━━ Daten ━━

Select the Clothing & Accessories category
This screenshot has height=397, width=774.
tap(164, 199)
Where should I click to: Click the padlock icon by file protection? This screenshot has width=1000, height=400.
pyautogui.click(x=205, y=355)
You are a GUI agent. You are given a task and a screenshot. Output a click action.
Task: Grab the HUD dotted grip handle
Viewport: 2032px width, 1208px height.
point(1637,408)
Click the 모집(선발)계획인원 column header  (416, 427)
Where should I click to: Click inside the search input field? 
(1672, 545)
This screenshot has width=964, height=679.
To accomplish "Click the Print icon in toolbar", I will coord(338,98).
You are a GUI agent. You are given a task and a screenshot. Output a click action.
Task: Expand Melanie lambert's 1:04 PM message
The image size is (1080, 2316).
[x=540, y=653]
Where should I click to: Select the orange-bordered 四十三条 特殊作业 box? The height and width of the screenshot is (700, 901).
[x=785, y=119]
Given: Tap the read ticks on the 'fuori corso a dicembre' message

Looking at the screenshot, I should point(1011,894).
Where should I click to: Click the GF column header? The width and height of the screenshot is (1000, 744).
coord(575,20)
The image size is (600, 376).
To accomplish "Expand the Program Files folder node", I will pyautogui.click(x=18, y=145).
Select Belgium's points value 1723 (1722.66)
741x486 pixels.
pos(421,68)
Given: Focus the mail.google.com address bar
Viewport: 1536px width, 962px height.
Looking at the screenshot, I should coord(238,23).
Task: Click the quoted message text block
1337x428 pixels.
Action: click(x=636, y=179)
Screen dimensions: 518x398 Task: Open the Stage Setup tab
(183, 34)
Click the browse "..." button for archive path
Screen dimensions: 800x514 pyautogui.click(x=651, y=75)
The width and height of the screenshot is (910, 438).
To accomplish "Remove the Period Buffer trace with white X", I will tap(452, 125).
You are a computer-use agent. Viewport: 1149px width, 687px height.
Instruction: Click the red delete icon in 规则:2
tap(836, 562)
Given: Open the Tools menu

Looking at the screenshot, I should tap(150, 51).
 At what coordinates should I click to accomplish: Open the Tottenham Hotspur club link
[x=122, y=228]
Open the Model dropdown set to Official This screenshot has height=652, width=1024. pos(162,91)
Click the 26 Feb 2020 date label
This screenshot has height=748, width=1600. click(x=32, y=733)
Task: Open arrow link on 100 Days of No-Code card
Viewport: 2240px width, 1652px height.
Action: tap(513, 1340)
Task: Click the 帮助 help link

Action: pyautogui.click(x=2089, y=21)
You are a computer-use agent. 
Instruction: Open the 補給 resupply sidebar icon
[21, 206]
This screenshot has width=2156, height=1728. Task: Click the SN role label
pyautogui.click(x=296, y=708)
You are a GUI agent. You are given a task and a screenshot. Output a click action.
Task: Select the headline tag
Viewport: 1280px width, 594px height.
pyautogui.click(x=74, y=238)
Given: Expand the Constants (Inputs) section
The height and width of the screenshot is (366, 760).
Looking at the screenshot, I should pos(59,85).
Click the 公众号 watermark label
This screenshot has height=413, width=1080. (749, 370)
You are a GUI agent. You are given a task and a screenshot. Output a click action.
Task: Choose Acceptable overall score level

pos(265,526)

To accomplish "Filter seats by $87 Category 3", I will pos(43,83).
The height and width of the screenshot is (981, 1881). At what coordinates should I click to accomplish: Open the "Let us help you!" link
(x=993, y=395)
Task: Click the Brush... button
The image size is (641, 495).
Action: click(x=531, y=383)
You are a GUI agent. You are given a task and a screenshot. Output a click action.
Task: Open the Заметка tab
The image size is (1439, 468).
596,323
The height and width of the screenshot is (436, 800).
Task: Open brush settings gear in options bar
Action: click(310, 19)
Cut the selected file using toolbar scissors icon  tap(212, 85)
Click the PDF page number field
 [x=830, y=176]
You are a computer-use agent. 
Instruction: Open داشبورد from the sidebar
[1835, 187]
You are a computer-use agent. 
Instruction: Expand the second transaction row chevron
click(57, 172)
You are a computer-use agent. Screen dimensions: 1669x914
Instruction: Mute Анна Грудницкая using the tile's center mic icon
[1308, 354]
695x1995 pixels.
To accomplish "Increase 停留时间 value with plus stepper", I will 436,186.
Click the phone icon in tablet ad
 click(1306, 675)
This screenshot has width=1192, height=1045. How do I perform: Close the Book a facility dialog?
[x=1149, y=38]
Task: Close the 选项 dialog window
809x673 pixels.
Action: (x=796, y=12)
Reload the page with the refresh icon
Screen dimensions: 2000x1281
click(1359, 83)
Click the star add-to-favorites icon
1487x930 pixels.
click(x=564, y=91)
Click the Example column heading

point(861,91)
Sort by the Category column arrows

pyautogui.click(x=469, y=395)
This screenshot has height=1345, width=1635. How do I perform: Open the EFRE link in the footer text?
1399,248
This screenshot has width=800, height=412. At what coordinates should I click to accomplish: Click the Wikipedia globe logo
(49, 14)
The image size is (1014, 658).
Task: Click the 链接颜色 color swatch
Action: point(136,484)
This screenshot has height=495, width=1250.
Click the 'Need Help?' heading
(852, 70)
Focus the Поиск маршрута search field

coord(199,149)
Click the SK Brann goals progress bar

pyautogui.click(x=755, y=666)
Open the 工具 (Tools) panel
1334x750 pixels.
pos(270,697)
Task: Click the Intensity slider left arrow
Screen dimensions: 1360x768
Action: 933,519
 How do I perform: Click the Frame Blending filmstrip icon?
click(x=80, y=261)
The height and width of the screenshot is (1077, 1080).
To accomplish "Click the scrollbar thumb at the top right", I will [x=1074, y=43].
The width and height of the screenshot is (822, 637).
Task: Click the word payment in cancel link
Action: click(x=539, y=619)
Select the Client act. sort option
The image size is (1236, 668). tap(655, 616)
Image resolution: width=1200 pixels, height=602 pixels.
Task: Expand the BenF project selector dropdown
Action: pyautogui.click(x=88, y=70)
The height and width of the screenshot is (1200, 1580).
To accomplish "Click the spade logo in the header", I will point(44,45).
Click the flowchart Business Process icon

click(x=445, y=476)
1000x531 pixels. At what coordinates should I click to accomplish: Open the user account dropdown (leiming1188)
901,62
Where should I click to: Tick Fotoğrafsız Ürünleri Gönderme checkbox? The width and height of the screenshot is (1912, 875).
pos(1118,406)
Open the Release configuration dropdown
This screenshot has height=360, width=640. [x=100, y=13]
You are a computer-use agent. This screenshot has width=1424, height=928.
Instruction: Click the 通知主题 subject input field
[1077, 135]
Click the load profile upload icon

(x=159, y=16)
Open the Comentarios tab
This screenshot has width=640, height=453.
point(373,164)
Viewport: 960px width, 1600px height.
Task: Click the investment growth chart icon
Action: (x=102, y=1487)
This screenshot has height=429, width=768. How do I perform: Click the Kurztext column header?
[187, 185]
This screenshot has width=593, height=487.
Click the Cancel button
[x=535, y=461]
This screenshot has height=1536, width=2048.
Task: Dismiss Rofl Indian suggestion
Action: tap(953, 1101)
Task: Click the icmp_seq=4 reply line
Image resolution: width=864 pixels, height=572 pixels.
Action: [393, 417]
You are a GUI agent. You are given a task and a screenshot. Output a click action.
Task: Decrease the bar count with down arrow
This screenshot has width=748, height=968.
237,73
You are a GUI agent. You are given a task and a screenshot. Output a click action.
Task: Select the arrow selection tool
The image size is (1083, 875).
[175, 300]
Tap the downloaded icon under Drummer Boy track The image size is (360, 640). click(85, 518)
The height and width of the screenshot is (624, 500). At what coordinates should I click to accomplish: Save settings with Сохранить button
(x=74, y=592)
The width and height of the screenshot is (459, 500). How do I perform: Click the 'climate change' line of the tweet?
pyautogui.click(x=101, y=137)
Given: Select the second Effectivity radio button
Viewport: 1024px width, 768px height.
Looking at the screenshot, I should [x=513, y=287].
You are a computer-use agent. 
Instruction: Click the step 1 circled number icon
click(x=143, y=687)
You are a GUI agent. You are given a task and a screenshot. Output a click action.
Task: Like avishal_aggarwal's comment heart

━━━

Aufgabe: Zieh jede Zeile aus der Auflistung heraus, in der das Wort „page“ vorkommt. Groß- und Kleinschreibung zählt.

Antwort:
Click the PDF page number field
Reload the page with the refresh icon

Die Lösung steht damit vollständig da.